Phil Montgomery

How to Comply with the Right to be Forgotten

Forget a customer? Why would you want to do that?

The answer is: “because the customer requested it.”

Welcome to the European Union’s General Data Protection Regulation (GDPR), which was passed in April 2016 and goes into effect in May 2018. If you have any European customers, it does involve your operation.

Here’s a one-line summary of the regulation: “The aim of the GDPR is to protect all EU citizens from privacy and data breaches…”  The regulation is more than 260 pages long and is keeping a lot of lawyers and system security consultants very busy.  It’s mainly about strengthening your system security measures, documenting them and obtaining explicit support from your organization.

This is all about securing your customer’s Personal Data.  Personal Data, (sometimes called Personally Identifiable Information or PII), in the GDPR world, is anything that can be used to identify a specific individual. The GDPR’s perspective is that the data isn’t yours.  It belongs to the customer so you need to take care that it isn’t misused.

To help us get a grasp on how that impacts your Advantage operation, let’s look at how you can satisfy one of the requirements of the regulation (I’ll be writing about other requirements later) and that is: how to forget a customer if the customer requests it.  Here is a summary of that “right”:

Right to be Forgotten
Also known as Data Erasure, the right to be forgotten entitles the data subject to have the data controller erase his/her personal data, cease further dissemination of the data, and potentially have third parties halt processing of the data.

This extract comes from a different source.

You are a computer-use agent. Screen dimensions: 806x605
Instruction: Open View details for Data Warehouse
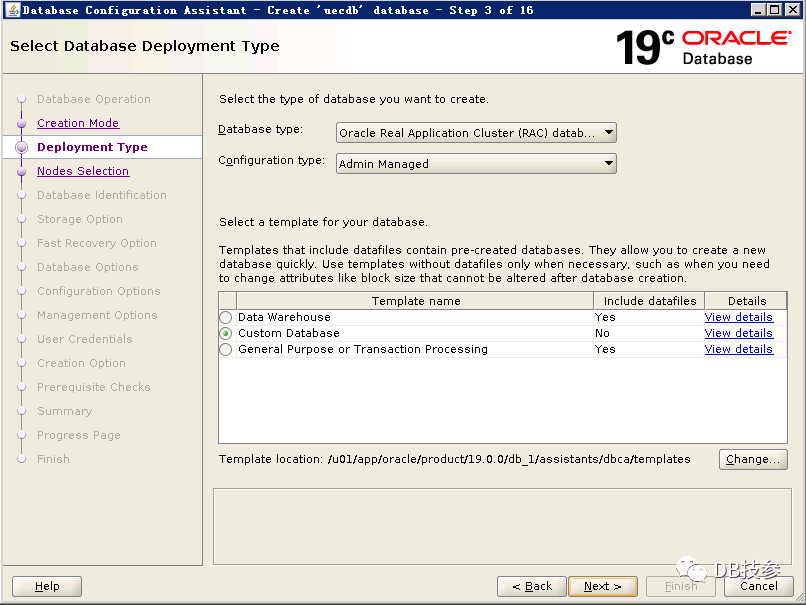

Think about how you would do that.  This involves more than just changing their ‘OK to Promote’ indicator off (although we’ve heard that solution).

We recommend a procedure like this:

  1. Assuming the customer doesn’t have any active services or unpaid invoices, send the customer a letter (from a note using the letter feature) explaining what this means and requesting that they sign and return the letter to you. This provides documented authorization---and the opportunity to save them.
  2. Upon receipt of their written request, verify that the customer is still inactive across your system and then go through these steps:
    1. Delete/garble customer name and address data, social security number, birth date, gender and any data like that in user fields or questionnaire responses.
    2. Inactivate the customer record, turn off permissions and block the customer.
    3. Delete email addresses
    4. Delete email and address history records.
    5. Delete authentication records
    6. Inactivate Electronic Payment records
    7. Change the customer’s vendor record if they have one
    8. Log a note

The result of these actions effectively erases the customer’s personal data from the system.

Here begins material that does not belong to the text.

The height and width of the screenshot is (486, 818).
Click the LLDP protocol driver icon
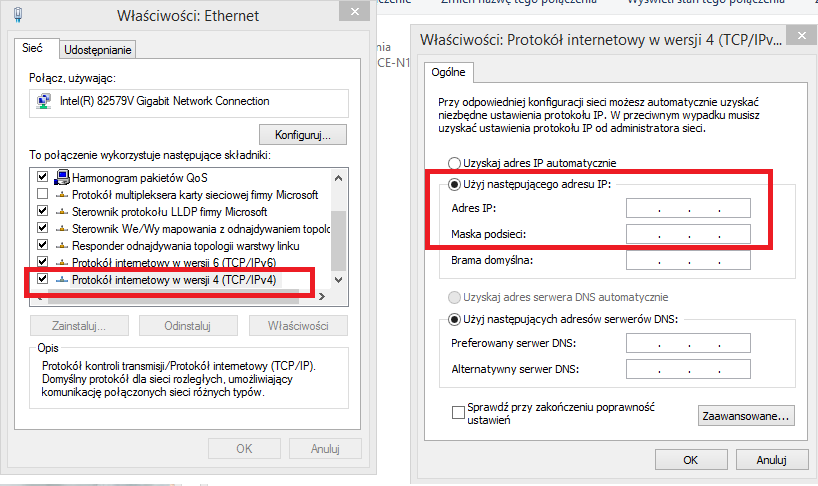tap(62, 212)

Yes, this is a manual procedure.  A new action could be created that would do the same thing.  However, it’s expected that this is going to be an infrequent request.

Other systems that are updated with customer changes (such as a marketing or reporting databases) will automatically receive the updated information rendering the customer unusable there. The fact that Advantage takes the approach of not duplicating this data around the system makes this possible.  Privacy by design is one of GDPR’s principles.